O forte apelo erótico e visual transpira de corpos bem treinados. Os números estão carregados de humor e androginia e ostentam um invejável vigor físico. A direção extrai e valoriza a versatilidade do elenco que dança, canta e sapateia. As coreografias mesclam as que foram criadas por Dale com outras inventadas por Ciro. Detaque para Leandro Mello cantando Elis Regina.
Os figurinos de Claudio Tovar são lindos. E as trocas de roupa funcionam bem. A iluminação de Aurélio Simoni garante todo o clima. A cenografia de Pedro Valério é bem transada de uma garagem de ensaios cheia de detalhes.
Não há grandes novidades na linha dramatúrgica da montagem e alguns quadros parecem conhecidos e os bastidores expõem o universo de intriga de egos. Mas mesmo com qualquer “já visto” é engraçado e pertinente.
Grupos como os Dzi Croquettes precisam estar ativos para acionar terminações nervosas. Há uma outra marcha em andamento, que reduz e limita o ser humano, que o quer enquadrado. Pensamentos e pessoas que são uma marcha-ré esses meninos combatem com vigor e tesão, humor e carisma. A rebelião antropofágica do corpo continua. Ou precisa continuar. Com ou sem patrocínios oficiais.

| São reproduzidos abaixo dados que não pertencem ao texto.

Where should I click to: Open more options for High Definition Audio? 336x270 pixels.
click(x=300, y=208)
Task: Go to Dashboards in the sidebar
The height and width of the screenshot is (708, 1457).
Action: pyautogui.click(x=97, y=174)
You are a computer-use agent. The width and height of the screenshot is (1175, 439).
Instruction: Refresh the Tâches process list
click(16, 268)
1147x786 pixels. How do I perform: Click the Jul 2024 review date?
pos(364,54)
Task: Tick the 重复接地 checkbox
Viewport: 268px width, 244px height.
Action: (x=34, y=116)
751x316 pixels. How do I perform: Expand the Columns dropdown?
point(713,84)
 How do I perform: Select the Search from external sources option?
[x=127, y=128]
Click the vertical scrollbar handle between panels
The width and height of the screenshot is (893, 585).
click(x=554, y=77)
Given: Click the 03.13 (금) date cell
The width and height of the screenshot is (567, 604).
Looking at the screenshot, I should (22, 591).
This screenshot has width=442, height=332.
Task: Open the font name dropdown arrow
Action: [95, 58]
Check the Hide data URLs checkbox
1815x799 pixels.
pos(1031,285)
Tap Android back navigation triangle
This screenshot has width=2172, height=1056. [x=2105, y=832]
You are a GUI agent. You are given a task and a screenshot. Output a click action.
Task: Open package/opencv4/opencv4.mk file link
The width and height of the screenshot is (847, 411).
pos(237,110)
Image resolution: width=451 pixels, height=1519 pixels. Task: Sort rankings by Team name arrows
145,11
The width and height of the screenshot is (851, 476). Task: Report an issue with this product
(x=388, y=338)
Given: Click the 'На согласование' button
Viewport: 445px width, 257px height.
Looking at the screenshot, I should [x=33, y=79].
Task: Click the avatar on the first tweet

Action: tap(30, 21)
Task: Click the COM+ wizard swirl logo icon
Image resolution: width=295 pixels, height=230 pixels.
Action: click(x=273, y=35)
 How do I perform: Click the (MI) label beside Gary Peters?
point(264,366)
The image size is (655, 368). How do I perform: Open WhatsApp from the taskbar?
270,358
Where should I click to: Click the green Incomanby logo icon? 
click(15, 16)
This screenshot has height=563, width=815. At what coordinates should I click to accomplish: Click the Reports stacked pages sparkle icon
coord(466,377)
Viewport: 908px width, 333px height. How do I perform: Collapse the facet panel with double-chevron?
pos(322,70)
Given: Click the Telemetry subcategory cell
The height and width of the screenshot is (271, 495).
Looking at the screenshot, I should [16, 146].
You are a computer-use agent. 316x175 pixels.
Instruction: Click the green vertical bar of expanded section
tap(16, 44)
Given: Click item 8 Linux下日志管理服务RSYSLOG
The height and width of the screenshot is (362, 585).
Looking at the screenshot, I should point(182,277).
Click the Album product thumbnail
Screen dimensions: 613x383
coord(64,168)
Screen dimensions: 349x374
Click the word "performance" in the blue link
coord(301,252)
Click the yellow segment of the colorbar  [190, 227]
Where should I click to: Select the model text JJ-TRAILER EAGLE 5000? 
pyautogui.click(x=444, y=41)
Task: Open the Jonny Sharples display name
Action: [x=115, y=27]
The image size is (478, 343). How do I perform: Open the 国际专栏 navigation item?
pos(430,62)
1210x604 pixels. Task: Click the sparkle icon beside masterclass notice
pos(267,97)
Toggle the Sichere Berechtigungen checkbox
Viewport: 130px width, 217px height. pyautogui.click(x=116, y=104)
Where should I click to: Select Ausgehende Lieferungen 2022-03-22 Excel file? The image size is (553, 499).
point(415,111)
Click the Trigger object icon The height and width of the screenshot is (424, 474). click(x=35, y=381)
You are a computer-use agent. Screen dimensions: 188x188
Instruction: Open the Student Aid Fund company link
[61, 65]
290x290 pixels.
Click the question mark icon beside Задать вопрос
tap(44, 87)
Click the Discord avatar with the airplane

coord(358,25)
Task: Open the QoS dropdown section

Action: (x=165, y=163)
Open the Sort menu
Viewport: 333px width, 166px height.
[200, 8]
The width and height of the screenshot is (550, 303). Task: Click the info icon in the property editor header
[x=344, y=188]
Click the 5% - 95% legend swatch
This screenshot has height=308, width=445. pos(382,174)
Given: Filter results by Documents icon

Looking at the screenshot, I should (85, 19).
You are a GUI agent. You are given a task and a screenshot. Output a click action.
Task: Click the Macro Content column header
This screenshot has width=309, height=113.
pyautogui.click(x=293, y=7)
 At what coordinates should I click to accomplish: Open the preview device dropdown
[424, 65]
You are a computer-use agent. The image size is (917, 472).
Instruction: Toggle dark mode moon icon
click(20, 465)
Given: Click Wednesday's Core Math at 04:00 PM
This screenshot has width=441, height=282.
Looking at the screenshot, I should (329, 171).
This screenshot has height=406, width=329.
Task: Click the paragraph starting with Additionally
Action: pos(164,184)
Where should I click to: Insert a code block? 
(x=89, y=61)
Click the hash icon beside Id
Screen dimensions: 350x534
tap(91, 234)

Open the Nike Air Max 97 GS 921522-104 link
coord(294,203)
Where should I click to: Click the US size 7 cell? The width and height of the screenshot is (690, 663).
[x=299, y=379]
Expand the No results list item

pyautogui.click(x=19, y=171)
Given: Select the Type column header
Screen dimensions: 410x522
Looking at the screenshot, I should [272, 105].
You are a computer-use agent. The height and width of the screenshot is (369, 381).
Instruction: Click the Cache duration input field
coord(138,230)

O Dzi nos inspira a criar e imaginar sempre. Emocionante ver um espetáculo carregado de irreverência com tantos valores em cena!
Achei a peça mais do que bonita: é vibrante. Os figurinos, iluminação, atores… Que atores! Completos: interpretam (bem), dançam maravilhosamente, cantam, tocam instrumentos musicais… Fora toda acidez e crítica social presente.
Como fui na quinta, o som no início estava ruim, não sei se esse problema se repetiu nos outros dias.
Mas uma pergunta que n deixa de me incomodar: como pode um espetáculo como esse n ter patrocínio?!
Fui assistir ao espetáculo com todos chakras abertos. Queria entrar em contato com o que grupo tinha para apresentar, mas também com a sua memória e foi lindo.